August 2017 - Presented by Dr. Nicholas Coley (Mentored by Dr. Regina Gandour-Edwards)

Discussion

Most cystic teratomas of the mediastinum represent true neoplasms as opposed to developmental malformations.  Teratomas are classically defined as neoplasms that contain at least two tissue derivatives from the three developmental germ layers (ectoderm, mesoderm, and endoderm).

Teratomas constitute anywhere from 10-20% mediastinal neoplasms (LeRoux et al, 1984; Mullen and Richardson, 1985), and the majority are confined to the anterior compartment of the mediastinum. Cystic teratomas of the mediastinum are largely tumors of children and young adults with an average age of 20 years at presentation (Karl and Dunn, 1985). Approximately half of affected patients display no symptoms with the other half displaying vague chest symptoms such as increased coughing or chest pain (Dehner 1990). A minority of teratomas of the mediastinum are associated with Klinefelter’s syndrome, but the incidence between sexes remains roughly equal (Nicholas et al, 1987).

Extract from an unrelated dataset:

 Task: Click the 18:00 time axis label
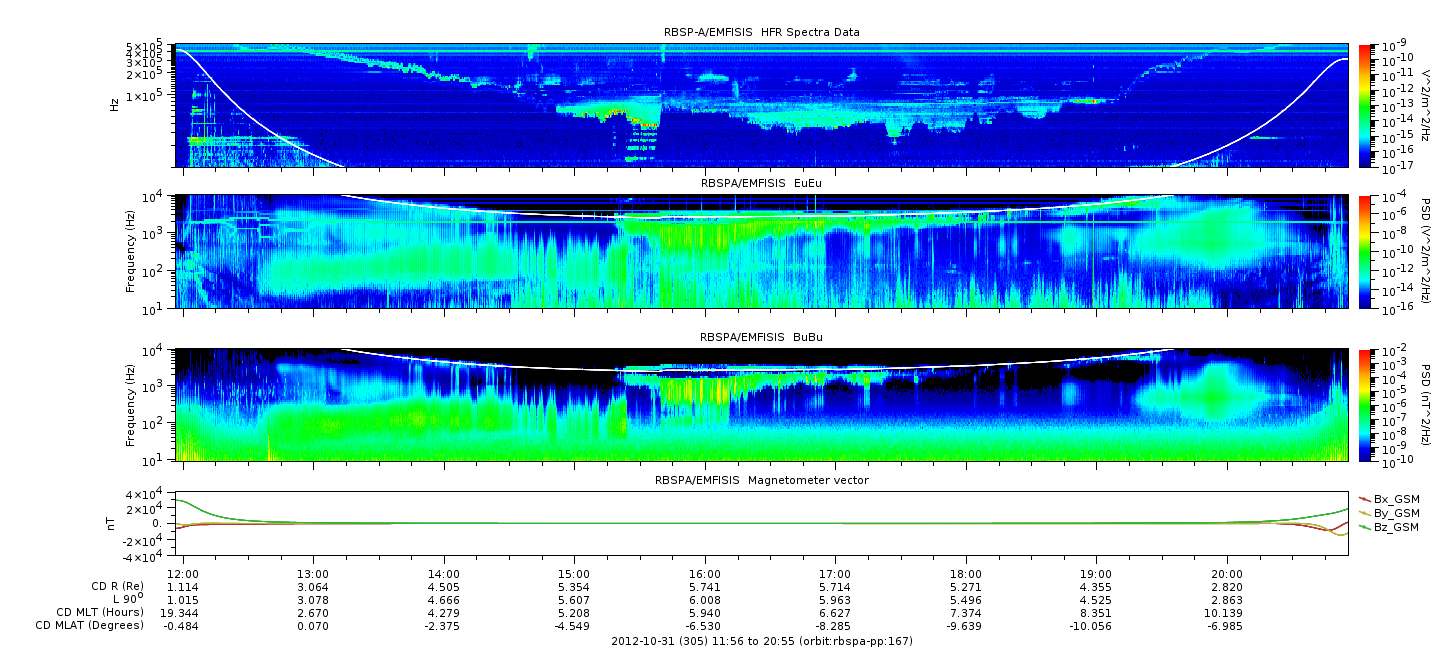[x=965, y=574]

Several radiological and gross factors are associated with the clinical behavior of mediastinal teratomas. Internal septations and calcifications are indicators of a more benign clinical course (Wu et al, 2002). Grossly, tumors that are adherent to the lungs, pericardium, or blood vessels almost invariably behave in a malignant fashion (Dehner 1990). Mucoid cysts, keratinaceous debris, and apparent osteocartilagenous foci are conversely associated with a benign clinical course.

The varying tissue types in teratomas is quite diverse and can also include choroid plexus, hepatocytic islands, pancreas, and pigmented neuroepithelium resembling retina (observed in this case, Figure 4), have all been reported in teratomas.

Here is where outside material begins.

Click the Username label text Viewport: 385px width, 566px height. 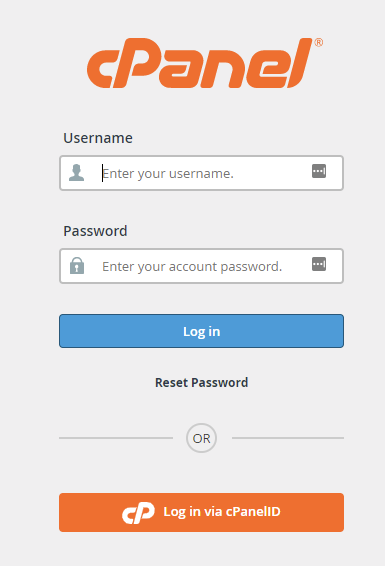click(98, 138)
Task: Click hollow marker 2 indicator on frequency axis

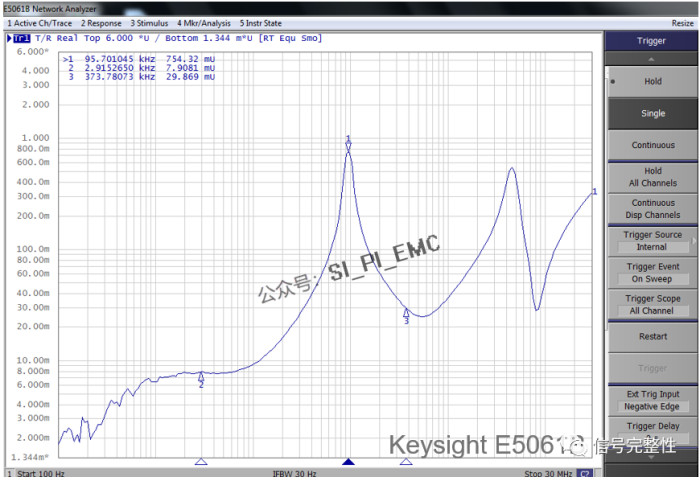Action: [x=201, y=461]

Grading of teratomas relies solely on the presence of immature neural tissue. Although immature tissue from mesodermal or endodermal tissues may be present, only the presence of immature neural elements correlates with a worse clinical course. “Mature” teratomas contain no foci of immature neural tissue at low power magnification. Grade 2 “immature” teratomas contain less than four foci of immature neural tissue at low power magnification (observed in this case). Grade 3 “immature” teratomas contain four or greater foci of immature neural tissue at lower power magnification.

Sources Cited

Dehner LP. Germ cell tumors of the mediastinum. Semin Diagn Pathol1990;7:266–284.

Karl SR, Dunn J. Posterior mediastinal teratomas. J Pediatr Surg 1985;20:508–510.

LeRoux BT, Kallichurum S, Shama DM. Mediastinal cysts and tumors. Curr Probl Surg 1984;21:1–77.

Mullen B, Richardson JD. Primary anterior mediastinal tumors in children and adults. Ann Thorac Surg 1986;42:338–345.

Nichols CR, Heerema NA, Palmer C, et al. Klinefelter’s syndrome associated with mediastinal germ cell neoplasms. J Clin Oncol 1987;5:266–284.

Wu TT, Wang HC, Chang YC, et al. Mature mediastinal teratoma: sonographic imaging patterns and pathologic correlation. J Ultrasound Med 2002;21:759–765.